**Apply what you read**
A) Repeat the part of the excerpt on vHIT and caloric testing between "3.2 Diagnostic value" and "VM, vestibular migraine.", inclusive.
B) Rewrite the paragraph of the excerpt on vHIT and caloric testing that begins "In the MD group, 369 patients" as a bulleted list, keeping its main figures.

**Excerpt provided**
==================================================
The McNemar test was used to determine the statistical significance of the result in the 2 × 2 contingency tables depending on the analysis of paired data.
3.1 Diagnostic value of normal vHIT and pathological caloric testing (dissociation) for identifying patients with MD among other vestibular disorders
In the MD group, 369 patients (58.9%) showed a discrepancy between the vHIT and caloric testing, with normal vHIT (gain >0.7), while caloric testing yielded asymmetric results (>25% and/or total caloric excitation <10°/s for one side). Thus, the sensitivity for identifying MD patients via a discrepant vHIT and caloric testing, what we will call “dissociation” in the following, was 58.9% (Table 2). Compared to the comparison group, the proportion of false-positive findings was 16.5%, defining the specificity at 83.5%. The PPV was 69.1%, and the NPV was calculated at 76.4% (p < 0.001, McNemar test).
Table 2. Sensitivity and specificity of normal vHIT and pathological caloric testing for identifying MD among other vertigo entities.
3.2 Diagnostic value of dissociation for identifying patients with MD vs. patients with VM
In the VM group, the specificity of the discrepancy was 83.5% (395 out of 473 patients). Due to the low false-positive rate, the PPV was 82.6% (Table 2) and the NPV was 60.5% (Figure 2).
Figure 2. Comparison of the diagnostic power of a normal video head impulse test and a pathological caloric excitation (dissociation) to caloric testing alone. PPV, positive predictive value; NPV, negative predictive value; MD, Menière’s disease; CG, comparison group; VM, vestibular migraine.
3.3 Diagnostic value of dissociation for identifying MD patients vs. all other vestibular disorders (comparison group plus VM)
The following results were obtained by comparing the diagnostic value of a normal vHIT and pathological caloric testing to identify MD patients among other vestibular disorders (comparison group plus VM): The sensitivity and specificity remained the same at 58.9 and 83.5%, respectively. The NPV was 82.7%, and the PPV was 60.3%.
==================================================
**Data extracts**
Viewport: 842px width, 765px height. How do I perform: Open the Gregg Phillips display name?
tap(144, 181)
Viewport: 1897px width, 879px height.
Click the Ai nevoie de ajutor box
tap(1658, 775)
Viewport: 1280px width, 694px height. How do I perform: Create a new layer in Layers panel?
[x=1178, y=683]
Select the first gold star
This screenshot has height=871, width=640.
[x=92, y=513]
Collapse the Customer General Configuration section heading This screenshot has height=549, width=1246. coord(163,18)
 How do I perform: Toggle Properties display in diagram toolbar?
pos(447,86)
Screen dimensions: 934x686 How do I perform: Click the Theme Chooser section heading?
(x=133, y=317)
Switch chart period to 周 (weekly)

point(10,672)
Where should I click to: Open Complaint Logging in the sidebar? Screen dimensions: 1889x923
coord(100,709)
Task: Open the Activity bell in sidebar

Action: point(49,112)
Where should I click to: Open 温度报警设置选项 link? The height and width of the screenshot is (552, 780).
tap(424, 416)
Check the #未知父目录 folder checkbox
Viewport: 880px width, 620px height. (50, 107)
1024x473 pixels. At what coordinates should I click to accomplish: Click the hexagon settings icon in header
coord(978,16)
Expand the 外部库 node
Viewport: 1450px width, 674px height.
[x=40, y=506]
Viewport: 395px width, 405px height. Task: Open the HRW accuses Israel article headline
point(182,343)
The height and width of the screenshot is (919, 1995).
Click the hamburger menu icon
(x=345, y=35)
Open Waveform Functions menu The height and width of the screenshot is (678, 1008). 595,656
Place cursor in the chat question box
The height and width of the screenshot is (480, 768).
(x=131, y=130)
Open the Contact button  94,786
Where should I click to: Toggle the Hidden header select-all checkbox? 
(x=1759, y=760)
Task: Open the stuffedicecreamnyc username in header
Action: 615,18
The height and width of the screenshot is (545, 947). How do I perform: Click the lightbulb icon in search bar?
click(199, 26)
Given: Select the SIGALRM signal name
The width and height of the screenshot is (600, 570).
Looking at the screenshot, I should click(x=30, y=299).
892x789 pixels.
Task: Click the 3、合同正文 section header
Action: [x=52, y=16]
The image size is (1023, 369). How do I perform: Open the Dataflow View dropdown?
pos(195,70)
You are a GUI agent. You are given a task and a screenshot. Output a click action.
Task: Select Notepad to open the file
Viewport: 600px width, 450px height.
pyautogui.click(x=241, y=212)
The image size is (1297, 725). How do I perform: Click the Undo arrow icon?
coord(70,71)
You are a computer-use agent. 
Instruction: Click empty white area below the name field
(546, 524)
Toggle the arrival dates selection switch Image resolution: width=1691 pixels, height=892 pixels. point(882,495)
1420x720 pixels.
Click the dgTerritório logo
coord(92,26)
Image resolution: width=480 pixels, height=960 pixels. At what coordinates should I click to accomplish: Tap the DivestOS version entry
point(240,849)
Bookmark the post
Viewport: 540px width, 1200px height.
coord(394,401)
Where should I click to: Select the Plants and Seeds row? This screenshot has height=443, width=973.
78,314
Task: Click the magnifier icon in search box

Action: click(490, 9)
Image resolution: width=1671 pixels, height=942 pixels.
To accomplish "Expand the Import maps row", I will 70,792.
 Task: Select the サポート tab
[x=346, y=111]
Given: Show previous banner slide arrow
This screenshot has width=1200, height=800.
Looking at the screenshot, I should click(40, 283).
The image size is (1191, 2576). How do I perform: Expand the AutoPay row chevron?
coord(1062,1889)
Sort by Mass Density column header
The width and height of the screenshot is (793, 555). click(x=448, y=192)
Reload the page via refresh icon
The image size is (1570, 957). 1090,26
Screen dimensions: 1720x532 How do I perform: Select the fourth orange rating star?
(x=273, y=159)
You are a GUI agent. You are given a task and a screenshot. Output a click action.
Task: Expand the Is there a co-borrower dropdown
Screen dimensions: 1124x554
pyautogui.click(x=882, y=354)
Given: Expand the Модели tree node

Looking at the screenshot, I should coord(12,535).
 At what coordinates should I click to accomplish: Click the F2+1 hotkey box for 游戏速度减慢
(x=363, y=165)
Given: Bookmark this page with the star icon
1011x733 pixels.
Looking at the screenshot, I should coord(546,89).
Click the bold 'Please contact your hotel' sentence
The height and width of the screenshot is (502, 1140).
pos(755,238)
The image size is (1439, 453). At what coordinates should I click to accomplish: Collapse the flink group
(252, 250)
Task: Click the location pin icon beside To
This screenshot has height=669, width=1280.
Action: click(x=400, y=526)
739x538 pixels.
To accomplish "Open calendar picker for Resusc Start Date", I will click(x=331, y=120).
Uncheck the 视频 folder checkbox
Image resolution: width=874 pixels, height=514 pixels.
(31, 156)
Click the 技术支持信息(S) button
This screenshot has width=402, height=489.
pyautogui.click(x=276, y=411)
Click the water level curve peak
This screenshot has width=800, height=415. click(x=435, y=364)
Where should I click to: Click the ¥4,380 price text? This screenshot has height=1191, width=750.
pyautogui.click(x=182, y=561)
==================================================
**Results of the exercise**
A)
3.2 Diagnostic value of dissociation for identifying patients with MD vs. patients with VM
In the VM group, the specificity of the discrepancy was 83.5% (395 out of 473 patients). Due to the low false-positive rate, the PPV was 82.6% (Table 2) and the NPV was 60.5% (Figure 2).
Figure 2. Comparison of the diagnostic power of a normal video head impulse test and a pathological caloric excitation (dissociation) to caloric testing alone. PPV, positive predictive value; NPV, negative predictive value; MD, Menière’s disease; CG, comparison group; VM, vestibular migraine.

B)
- 369 MD patients (58.9%) had a normal vHIT (gain >0.7) but asymmetric caloric testing (>25% and/or total caloric excitation <10°/s for one side). This discrepancy is called "dissociation."
- Sensitivity of dissociation for identifying MD: 58.9%
- False-positive findings compared with the comparison group: 16.5%, giving a specificity of 83.5%
- PPV: 69.1%
- NPV: 76.4% (p < 0.001, McNemar test)